How Much of These Hills is Gold by C Pam Zhang
Fic (2020) 272p
Library Journal Reviews:
DEBUT With visceral directness, Zhang opens her first novel with two children waking in a mining camp in the late 1800s American West and finding their father dead. As narrated by older child Lucy, various details emerge, if not explicitly; these children are of Asian ancestry, …. Discriminated against and destitute, the siblings flee with the corpse on a stolen horse...VERDICT This moving tale of family, gold, and freedom rings with a truth that defies rosy preconceptions. The description of human and environmental degradation is balanced by shining characters who persevere greatly. Highly recommended.
Many favorable reviews (‘gorgeous writing’) as this novel confronts common mythologies regarding immigration, race, and the westward settling of America. It sounds appropriate to current issues and attitudes.
Set My Heart to Five by Simon Stephenson
Fic (2020) 446p
The world looks quite different in 2054-- enter bots who have been created and imported to do the jobs that humans do not want to do. Bot Jared is moved to tears by an old movie and thus has broken a cardinal rule. Fleeing the Bureau of Robotics he heads for LA to become a screenwriter.
PW: But Jared's mechanical coming-of-age brings to the forefront the things that make life worth living as Stephenson delivers an amusing commentary on logic, love, and feeling. This entertaining and surprisingly poignant story is a charmer.
SF Chronicle Review, 9/4/20, : The ways Stephenson plays with various storytelling tropes are clever but sincere — he ribs on Hollywood’s infamous reception to fresh screenwriters and subtly infuses elements from beloved films like “Blade Runner” and “Forrest Gump” into the plot. It’s no surprise that actual filmmakers are eager for a chance to adapt his book.

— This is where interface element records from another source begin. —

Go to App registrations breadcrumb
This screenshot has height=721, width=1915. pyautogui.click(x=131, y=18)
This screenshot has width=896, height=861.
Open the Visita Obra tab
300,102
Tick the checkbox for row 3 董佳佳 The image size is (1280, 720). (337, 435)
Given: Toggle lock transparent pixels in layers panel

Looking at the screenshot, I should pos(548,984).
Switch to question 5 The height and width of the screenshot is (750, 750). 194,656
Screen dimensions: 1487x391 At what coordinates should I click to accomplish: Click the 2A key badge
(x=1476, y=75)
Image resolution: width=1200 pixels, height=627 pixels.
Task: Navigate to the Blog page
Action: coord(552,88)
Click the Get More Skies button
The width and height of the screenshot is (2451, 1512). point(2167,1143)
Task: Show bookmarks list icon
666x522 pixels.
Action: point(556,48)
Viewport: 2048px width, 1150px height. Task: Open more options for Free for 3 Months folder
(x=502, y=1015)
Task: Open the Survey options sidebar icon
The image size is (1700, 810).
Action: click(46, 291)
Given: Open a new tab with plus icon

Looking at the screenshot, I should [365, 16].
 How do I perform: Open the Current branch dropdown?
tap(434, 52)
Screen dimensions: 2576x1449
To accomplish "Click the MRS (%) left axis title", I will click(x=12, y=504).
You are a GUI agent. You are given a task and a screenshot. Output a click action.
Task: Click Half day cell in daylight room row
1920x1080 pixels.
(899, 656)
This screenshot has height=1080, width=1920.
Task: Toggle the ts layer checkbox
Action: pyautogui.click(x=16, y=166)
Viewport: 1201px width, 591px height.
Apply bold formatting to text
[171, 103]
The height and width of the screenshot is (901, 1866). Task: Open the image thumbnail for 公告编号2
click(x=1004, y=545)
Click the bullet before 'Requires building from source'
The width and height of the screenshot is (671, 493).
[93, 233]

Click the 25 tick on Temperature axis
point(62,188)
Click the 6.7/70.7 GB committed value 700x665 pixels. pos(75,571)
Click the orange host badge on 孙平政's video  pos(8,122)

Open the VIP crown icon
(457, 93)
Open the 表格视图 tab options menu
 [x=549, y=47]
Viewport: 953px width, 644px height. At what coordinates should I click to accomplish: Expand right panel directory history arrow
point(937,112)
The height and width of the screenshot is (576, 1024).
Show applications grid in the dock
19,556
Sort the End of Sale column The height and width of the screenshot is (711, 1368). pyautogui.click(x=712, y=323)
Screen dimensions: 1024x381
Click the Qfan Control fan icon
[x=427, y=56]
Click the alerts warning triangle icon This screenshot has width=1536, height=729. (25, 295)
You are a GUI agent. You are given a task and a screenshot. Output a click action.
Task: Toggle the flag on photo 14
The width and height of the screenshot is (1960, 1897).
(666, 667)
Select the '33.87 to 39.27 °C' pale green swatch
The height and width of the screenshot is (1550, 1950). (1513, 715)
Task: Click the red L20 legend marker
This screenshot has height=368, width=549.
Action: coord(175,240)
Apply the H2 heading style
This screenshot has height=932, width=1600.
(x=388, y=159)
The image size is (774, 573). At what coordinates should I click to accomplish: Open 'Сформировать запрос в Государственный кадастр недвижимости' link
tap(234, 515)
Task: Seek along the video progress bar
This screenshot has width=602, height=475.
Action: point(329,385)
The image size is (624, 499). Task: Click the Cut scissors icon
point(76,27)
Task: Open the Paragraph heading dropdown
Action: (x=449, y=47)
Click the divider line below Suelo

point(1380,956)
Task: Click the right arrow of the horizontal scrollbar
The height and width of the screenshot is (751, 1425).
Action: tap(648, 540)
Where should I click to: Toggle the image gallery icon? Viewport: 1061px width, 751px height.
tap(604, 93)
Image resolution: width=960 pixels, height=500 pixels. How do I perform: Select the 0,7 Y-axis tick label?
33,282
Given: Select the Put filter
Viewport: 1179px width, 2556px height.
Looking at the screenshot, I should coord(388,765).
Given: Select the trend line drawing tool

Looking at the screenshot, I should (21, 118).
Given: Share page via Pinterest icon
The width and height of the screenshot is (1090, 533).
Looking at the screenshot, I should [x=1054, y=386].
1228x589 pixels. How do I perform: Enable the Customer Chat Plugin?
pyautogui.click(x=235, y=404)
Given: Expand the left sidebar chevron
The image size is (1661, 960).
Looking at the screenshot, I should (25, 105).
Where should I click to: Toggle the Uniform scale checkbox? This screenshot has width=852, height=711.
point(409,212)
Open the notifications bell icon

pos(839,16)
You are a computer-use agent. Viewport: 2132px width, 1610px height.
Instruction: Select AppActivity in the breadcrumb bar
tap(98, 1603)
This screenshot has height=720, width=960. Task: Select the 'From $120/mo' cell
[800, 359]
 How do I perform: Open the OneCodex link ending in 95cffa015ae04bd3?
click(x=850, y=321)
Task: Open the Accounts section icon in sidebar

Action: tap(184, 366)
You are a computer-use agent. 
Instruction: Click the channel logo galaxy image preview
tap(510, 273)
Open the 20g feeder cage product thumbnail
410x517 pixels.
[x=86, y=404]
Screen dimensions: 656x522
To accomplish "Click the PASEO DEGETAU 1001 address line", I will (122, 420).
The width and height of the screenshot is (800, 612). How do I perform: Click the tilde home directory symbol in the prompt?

Sounds like a fun read … and somewhat different from our usual fare…
Lovers at the Chameleon Club, Paris 1932 by Francine Prose
Fic (2014) 436p
Kirkus: A tour de force of character, point of view and especially atmosphere, Prose's latest takes place in Paris from the late 1920s till the end of World War II. The primary locus of action is the Chameleon Club, a cabaret where entertainment edges toward the kinky.
LJ: What's most striking about this latest work from Prose (Blue Angel) is how effectively she weaves together the stories of more than a half dozen characters to tell the larger picture of France (and, indeed, Europe) between the World Wars while reflecting on the nature of evil and the limits of biography (and biographical fiction).
The time and setting of this novel (Paris! 20’s & 30’s!) greatly appeal to me --looks like an engrossing and sprawling read.
Sergeant Salinger; a novel by Jerome Charyn
Fic (2021) 286p
Since Catcher in the Rye is one of my all-time favorites, ever since I first read it when I was about 14, this book caught my eye. From the book jacket: ‘Grounded in biographical fact and reimagined… an astonishing portrait of a devastated young man on his way to becoming the mythical figure behind a novel that has marked generations.’ The novel covers Salinger’s wartime experience from 1942 when he was drafted, until 1947.
LJ: Charyn deftly leaves the reader wondering whether Holden Caulfield's teenage angst was really Salinger's personification of post-traumatic stress disorder. VERDICT An engrossing but dark work of historical fiction about the last private person in America.
Kirkus: A smoothly told, unexpectedly affecting foray into a lesser-known chapter of the literary giant's life.
The Overstory by Richard Powers
Fic (2018) 502p
Reviews are generally favorable, although somewhat mixed, for this large book from award-winning writer Richard Powers. Booklist: ‘... a magnificent saga of lives aligned with the marvels of trees, the intricacy and bounty of forests, and their catastrophic destruction under the onslaught of humanity's ever-increasing population on our rapidly warming planet. A virtuoso at parallel narratives, concurrent micro and macro perspectives, and the meshing of feelings, facts, and ideas, Powers draws on his signature fascination with the consequences, intended and otherwise, of science and technology as he considers the paradox of our ongoing assaults against nature in spite of all the evidence indicating impending disasters.’
I’m intrigued by the storyline -- multiple stories woven together-- in what appears to be a challenging book.